SPECIAL REPORT, DAY 1: Heroin epidemic: ‘Without divine intervention, we know how this ends’

Janet’s son Simon died a year ago from a heroin overdose.

SPECIAL REPORT, DAY 1: Heroin epidemic: ‘Without divine intervention, we know how this ends’

He was 30 when he died, which occurred four months after his girlfriend also died of an overdose.

“He couldn’t cope at all, between the addiction and the grieving,” she says.

Just weeks previously, the family brought Simon to Cork University Hospital’s psychiatric wing as he was “ráméising, holding pictures of his girlfriend, the baby, talking about suicide”, said Janet.

Simon also had a prescription drug habit and Janet said she was shocked at how high he seemed when at CUH.

He stayed at CUH as an inpatient but, just as he was about to be discharged, he had a seizure. & Staff at the emergency department were horrified at his mental state and, after much arguing with the mental health unit, they ensured that he was readmitted to the psychiatric ward.

“We have no idea why they were discharging him in the state he was in,” says Janet. “Was it because of cutbacks? Do they not want to deal with addiction?

“Very often with heroin addicts, they have an addiction and a mental illness.”

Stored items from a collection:
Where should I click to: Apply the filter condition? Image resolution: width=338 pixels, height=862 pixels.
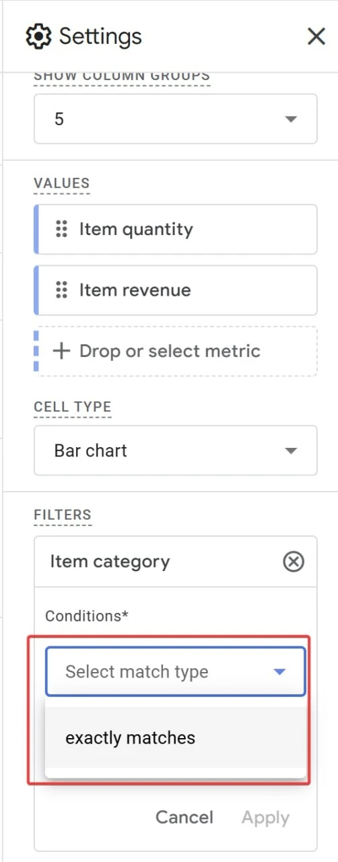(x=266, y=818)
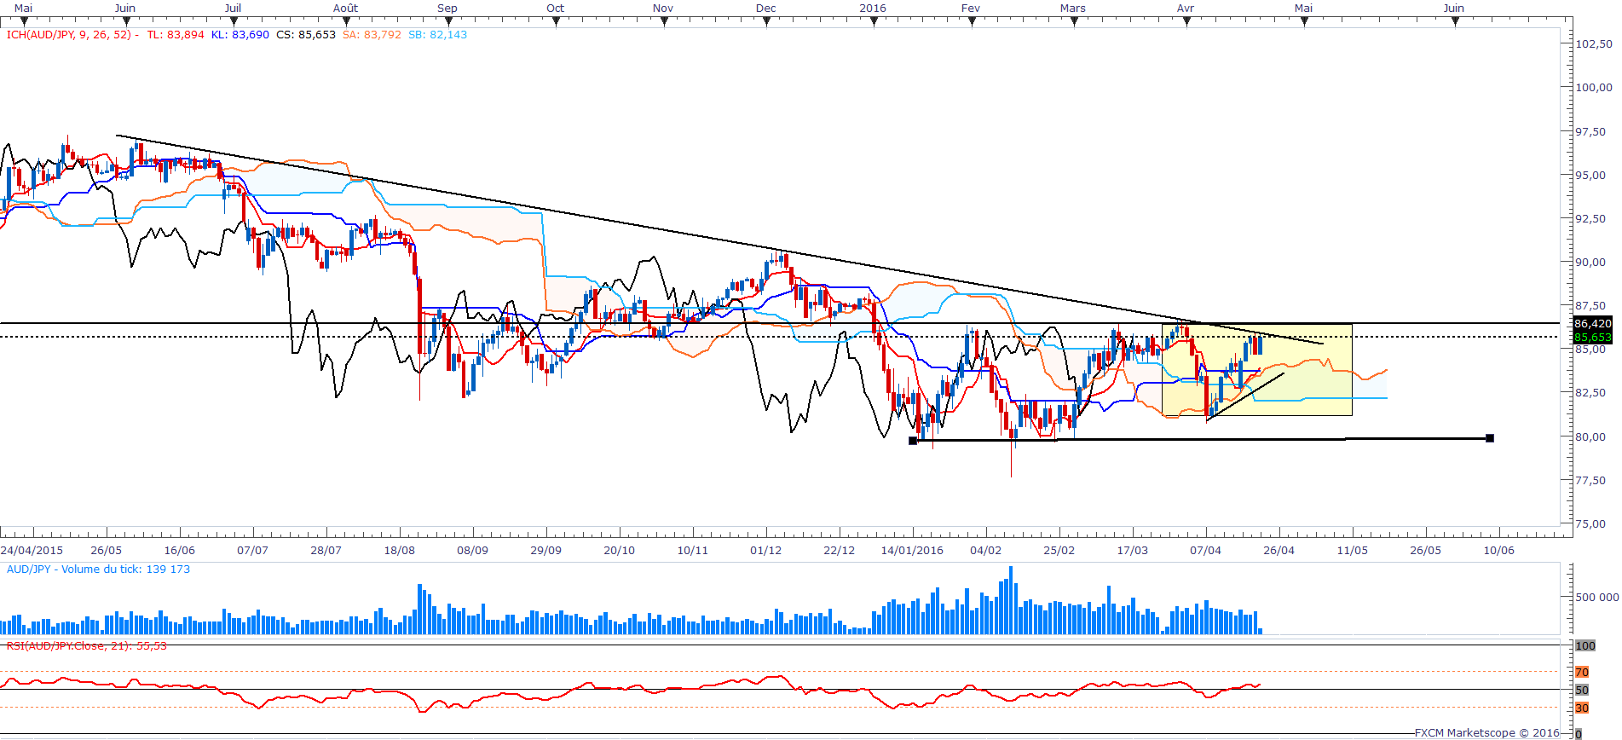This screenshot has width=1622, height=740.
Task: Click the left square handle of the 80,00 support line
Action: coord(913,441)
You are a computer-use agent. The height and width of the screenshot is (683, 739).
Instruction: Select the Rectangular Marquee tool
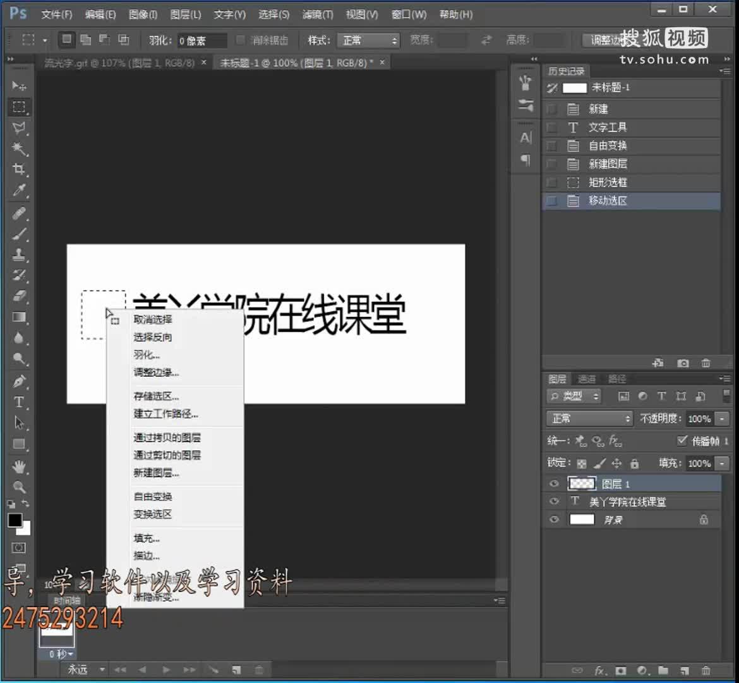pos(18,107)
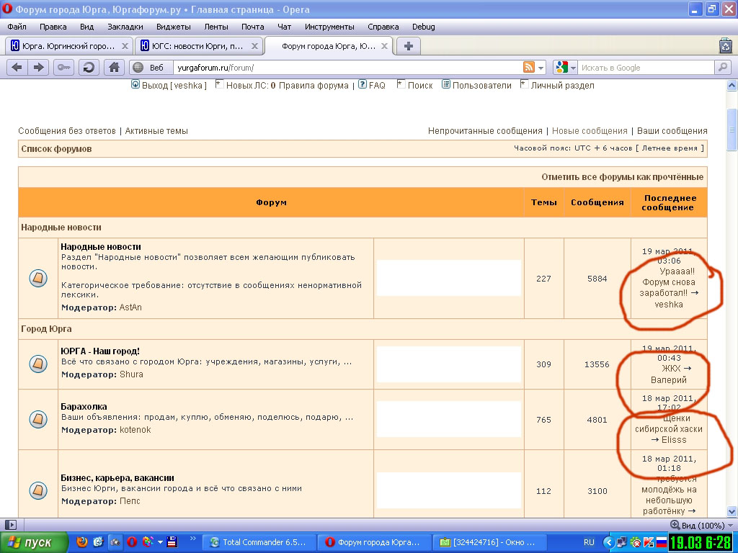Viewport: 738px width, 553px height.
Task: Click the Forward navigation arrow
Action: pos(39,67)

Work instructions:
1. According to the heroin report, how old was Simon when he died?
2. List every part of the hospital, such as a wing, department, unit or ward, that the heroin report names.
3. Rewrite the heroin report between "He stayed at" and "deal with addiction?", inclusive, swapping "seizure" for "fit".

Solutions to the exercise:
1. He was 30.

2. psychiatric wing, emergency department, mental health unit, psychiatric ward

3.
He stayed at CUH as an inpatient but, just as he was about to be discharged, he had a fit. & Staff at the emergency department were horrified at his mental state and, after much arguing with the mental health unit, they ensured that he was readmitted to the psychiatric ward.

“We have no idea why they were discharging him in the state he was in,” says Janet. “Was it because of cutbacks? Do they not want to deal with addiction?